I think we should re-name this phenomenon the “first-person traumatic complex”. These days a reality TV contestant can’t sing her first note or slice an onion without first doing a piece to camera revealing a decades-long battle with depression, or the loss of a parent to cancer. And if you’re an aspiring writer looking to break into the newspaper market, a tell-all story about your life as a sex worker is a guaranteed way to secure a byline.
The same arithmetic applies to literary magazine scene, where young women would be advised to explore battles with eating disorders or anxiety. Or if you’re a former reality TV star with a new show to plug, talking about your sex addiction or fake six-year online relationship is almost compulsory.
In this era of baring all, to gain attention one must disclose tales that are either titillating, traumatising or some messed up mix of both. We’ve created an attention economy that tells people, particularly young and female people, that the most interesting and valuable thing about you is the worst thing that has ever happened to you. It’s no surprise then we were all willing to go along with the tragic story of “wellness blogger” Belle Gibson, whose false claims of terminal brain cancer fooled not just her thousands of followers, but the tech giant Apple and publisher Penguin. The only surprise is that there aren’t more Gibsons fooling us.
This was on my mind as Gloria Steinem spoke to a full house as part of the Sydney Writers’ Festival. Steinem is one of the most prominent leaders of second wave feminism, the movement that gave us the slogan the “personal is political”, and naturally people are curious about Steinem the woman. And she politely answered Jennifer Byrne’s questions about her personal life – what influence did your father have on you? Tell us about the time you were sitting between Saul Bellow and Gay Talese and Talese dismissed you as a pretty girl. But while Steinem good-naturedly offered up each anecdote, she also valiantly kept trying to bring the conversation back to everyone else in the room: a movement, or the world, is not about individuals, but relationships and connections between people who are “linked, not ranked”, she reminded us.
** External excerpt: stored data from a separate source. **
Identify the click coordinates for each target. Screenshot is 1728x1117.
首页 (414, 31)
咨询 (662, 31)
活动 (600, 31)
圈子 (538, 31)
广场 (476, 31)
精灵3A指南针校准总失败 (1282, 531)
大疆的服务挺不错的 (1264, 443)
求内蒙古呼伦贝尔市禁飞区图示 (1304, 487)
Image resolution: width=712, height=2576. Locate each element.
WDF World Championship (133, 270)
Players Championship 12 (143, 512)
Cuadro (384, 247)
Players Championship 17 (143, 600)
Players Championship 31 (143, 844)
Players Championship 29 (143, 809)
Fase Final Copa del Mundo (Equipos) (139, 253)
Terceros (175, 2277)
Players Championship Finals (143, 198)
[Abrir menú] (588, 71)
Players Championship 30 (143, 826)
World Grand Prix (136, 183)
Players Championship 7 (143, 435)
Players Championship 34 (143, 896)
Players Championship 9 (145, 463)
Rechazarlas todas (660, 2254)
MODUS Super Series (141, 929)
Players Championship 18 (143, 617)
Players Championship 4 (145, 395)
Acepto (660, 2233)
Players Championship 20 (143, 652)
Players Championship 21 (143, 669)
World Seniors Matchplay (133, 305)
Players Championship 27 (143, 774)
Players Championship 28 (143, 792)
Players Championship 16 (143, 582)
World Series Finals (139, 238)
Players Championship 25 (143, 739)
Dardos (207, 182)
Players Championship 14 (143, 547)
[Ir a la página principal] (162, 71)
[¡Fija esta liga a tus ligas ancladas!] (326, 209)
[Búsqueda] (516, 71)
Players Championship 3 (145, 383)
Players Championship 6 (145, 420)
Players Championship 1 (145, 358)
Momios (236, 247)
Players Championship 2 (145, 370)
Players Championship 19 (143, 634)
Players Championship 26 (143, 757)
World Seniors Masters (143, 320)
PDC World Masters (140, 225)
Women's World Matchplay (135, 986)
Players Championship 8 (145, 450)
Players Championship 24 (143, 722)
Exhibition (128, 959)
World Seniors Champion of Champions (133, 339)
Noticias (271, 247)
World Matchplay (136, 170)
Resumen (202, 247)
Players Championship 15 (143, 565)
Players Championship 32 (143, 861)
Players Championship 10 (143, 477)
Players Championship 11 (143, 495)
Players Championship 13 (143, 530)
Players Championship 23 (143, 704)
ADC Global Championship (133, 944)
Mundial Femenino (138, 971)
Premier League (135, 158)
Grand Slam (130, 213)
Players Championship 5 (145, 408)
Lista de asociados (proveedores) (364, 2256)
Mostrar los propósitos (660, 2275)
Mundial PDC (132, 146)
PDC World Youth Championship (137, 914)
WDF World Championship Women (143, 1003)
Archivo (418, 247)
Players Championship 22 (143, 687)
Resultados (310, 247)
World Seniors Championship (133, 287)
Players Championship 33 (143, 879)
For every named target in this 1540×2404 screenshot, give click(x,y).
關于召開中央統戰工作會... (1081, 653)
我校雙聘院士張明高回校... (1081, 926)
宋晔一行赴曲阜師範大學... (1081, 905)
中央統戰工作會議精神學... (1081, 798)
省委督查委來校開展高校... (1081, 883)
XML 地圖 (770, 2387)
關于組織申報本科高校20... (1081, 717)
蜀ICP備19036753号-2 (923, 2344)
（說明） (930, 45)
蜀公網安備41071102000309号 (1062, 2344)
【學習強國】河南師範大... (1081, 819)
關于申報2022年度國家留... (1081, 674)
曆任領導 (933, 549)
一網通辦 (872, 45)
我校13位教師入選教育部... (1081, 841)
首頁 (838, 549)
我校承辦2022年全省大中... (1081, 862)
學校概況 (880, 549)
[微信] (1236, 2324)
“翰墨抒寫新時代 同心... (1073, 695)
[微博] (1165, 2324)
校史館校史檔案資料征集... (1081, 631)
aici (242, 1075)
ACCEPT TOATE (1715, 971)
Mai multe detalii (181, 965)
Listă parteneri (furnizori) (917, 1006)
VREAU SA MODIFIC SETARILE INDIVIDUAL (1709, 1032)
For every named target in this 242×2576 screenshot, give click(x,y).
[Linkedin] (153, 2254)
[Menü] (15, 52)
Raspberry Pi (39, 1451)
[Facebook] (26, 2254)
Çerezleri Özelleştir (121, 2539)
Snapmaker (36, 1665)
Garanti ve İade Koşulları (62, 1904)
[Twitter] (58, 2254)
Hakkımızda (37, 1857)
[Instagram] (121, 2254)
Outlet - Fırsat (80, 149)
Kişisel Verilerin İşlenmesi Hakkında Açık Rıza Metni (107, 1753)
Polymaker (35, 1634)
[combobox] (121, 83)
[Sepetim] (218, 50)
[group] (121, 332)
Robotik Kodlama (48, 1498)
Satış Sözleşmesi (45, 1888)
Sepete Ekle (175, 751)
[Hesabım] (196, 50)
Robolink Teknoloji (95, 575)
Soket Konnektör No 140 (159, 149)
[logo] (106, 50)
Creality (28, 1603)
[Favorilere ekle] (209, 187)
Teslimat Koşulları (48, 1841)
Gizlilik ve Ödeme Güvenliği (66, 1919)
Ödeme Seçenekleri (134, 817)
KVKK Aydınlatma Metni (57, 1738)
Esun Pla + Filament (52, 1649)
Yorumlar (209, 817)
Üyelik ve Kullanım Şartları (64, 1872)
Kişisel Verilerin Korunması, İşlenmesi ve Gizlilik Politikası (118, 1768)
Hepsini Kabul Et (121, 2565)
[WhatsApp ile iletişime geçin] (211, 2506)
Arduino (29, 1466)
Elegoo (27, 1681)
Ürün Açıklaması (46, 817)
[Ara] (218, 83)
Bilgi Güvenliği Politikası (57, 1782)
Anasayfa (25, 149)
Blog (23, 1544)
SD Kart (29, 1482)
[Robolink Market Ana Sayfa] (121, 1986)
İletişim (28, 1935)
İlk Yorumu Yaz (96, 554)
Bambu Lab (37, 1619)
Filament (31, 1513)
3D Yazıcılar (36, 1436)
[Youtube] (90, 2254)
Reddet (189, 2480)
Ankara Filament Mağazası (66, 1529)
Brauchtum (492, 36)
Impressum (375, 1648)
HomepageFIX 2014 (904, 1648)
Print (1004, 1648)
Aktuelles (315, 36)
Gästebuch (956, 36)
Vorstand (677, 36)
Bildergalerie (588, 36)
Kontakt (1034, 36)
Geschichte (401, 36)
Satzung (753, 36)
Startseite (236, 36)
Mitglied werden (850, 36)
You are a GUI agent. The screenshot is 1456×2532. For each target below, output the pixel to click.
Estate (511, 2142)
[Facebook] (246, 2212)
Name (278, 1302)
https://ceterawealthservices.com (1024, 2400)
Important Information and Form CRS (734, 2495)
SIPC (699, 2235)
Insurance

Steinem told the audience she was more interested in listening to other people’s stories than in answering questions about herself, and she asked the audience to make a new friend before leaving. She invited activists to come up to the mike to make announcements.The difference between Steinem’s feminism and the kind of feminism now played out in the media and cultural industries is that where once telling a tragic personal story was just a starting point to building a movement, now it has become the whole point and the way to build a personal brand.
What’s most interesting about Hewson’s “rape representation” video is not that it’s a “militant feminist” piece challenging “patriarchy”. It’s that it is an artwork that speaks of a culture where performing terrible stories has practically become the default speaking mode for young women in the public eye. Turning the cameras onto yourself and your suffering may momentarily subvert the male gaze, perhaps putting it through some kind of feminist correction filter. But sometimes, turning the cameras on yourself simply just creates a harrowing house of mirrors. One that looks like nothing much more than a canny marketing strategy.